Eucalyptus perriniana
F.Muell. ex Rodway Spinning GumMallee or small tree to 8 m tall; bark rough for 1 m in larger trees, otherwise smooth, coppery, becoming whitish-green or grey, branchlets usually glaucous with leaf ring scars. Mature crown usually with juvenile, intermediate and adult foliage. Juvenile leaves sessile, opposite for many pairs, connate, together orbicular or broadly elliptic and to 12 cm long, 7 cm wide, glaucous; adult leaves petiolate, lanceolate, to 12 cm long, 2.5 cm wide, concolorous, dull, grey-green to bluish-green; reticulation dense with numerous, large, island oil glands. Inflorescences axillary, unbranched; peduncles to 0.5 cm long, 3-flowered; buds sessile to shortly pedicellate, ovoid, glaucous, to 0.7 cm long, 0.4 cm diam., scar present; operculum hemispherical to obtusely conical; stamens inflexed; anthers dorsifixed, cuneate; ovules in 4 vertical rows; flowers cream. Fruit sessile, cupular, glaucous, to 0.7 cm long, 0.7 cm diam.; disc annular or descending; valves 3–5, rim level; seed dark brown-black, cuboid, cuneate or flattened-ellipsoid, lacunose, hilum ventral. Flowers Jan.–Mar.

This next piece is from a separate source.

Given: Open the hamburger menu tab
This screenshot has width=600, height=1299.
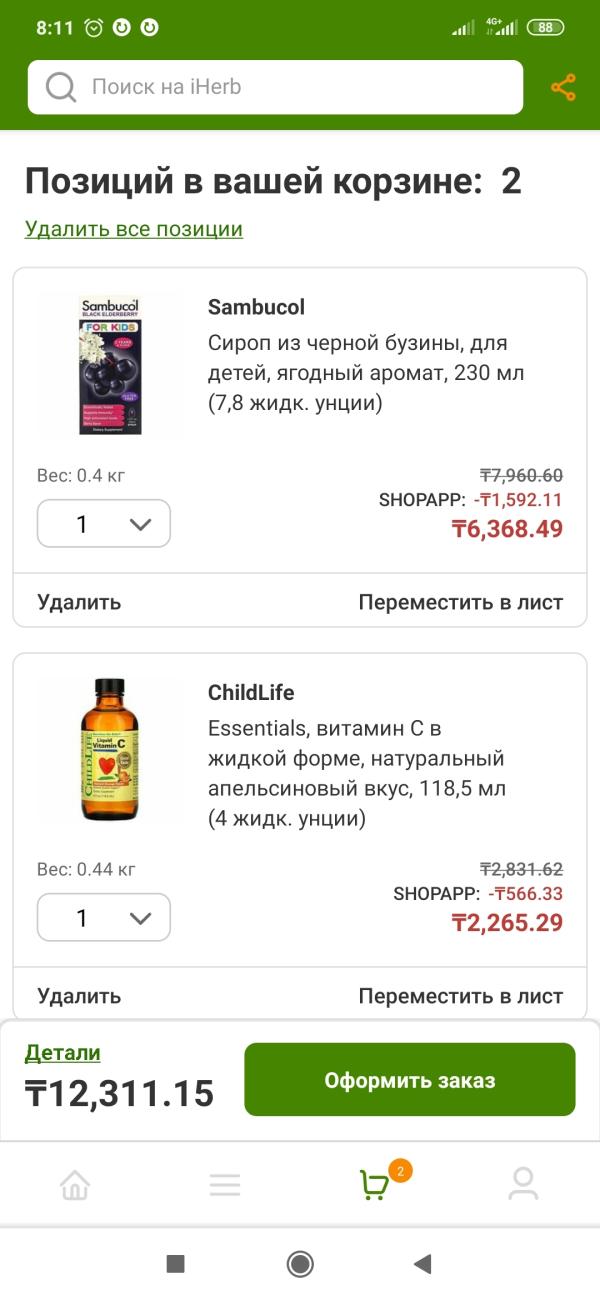Looking at the screenshot, I should [225, 1185].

VVP, NIS, EGU, HSF, HNF, Strz, VAlp. Also NSW, ACT, Tas. In Victoria west from the Nunniong Plateau to the Blue Range east of Buxton, at high altitudes, often at margins of soaks and bogs, but occasionally on ridges.

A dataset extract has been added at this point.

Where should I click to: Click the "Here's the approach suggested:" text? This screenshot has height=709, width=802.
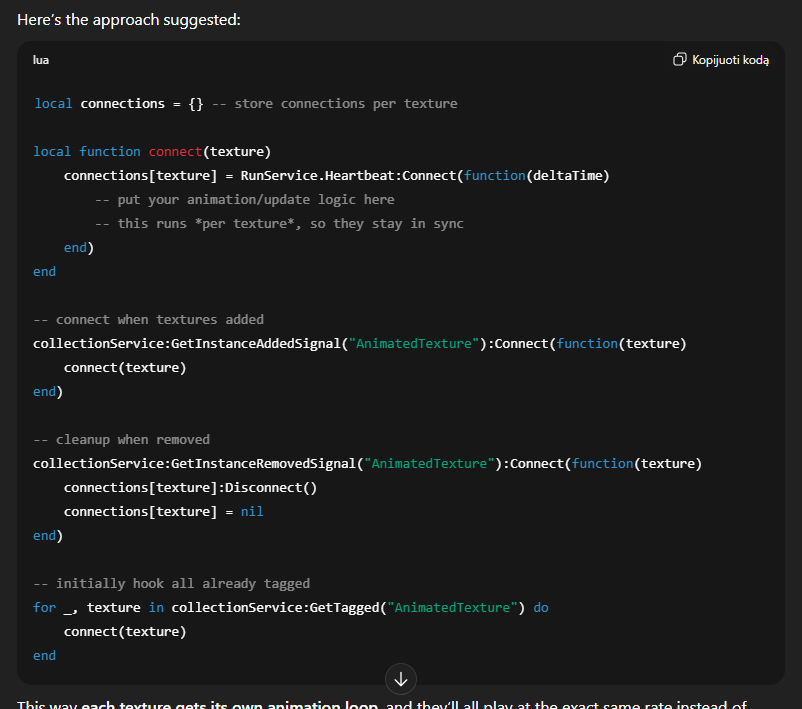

Easily recognised in mountain country by the connate, glaucous juvenile leaf pairs which are invariably present as coppice. The outer operculum is often persistent and united to emergent inner operculum below the tip.
Two subspecies of Eucalyptus perriniana are recognised, the nominate subspecies is restricted to Tasmania.
Brooker, M.I.H.; Slee, A.V. (1996). Eucalyptus. In: Walsh, N.G.; Entwisle, T.J., Flora of Victoria Vol. 3, Dicotyledons Winteraceae to Myrtaceae, pp. 946–1009. Inkata Press, Melbourne.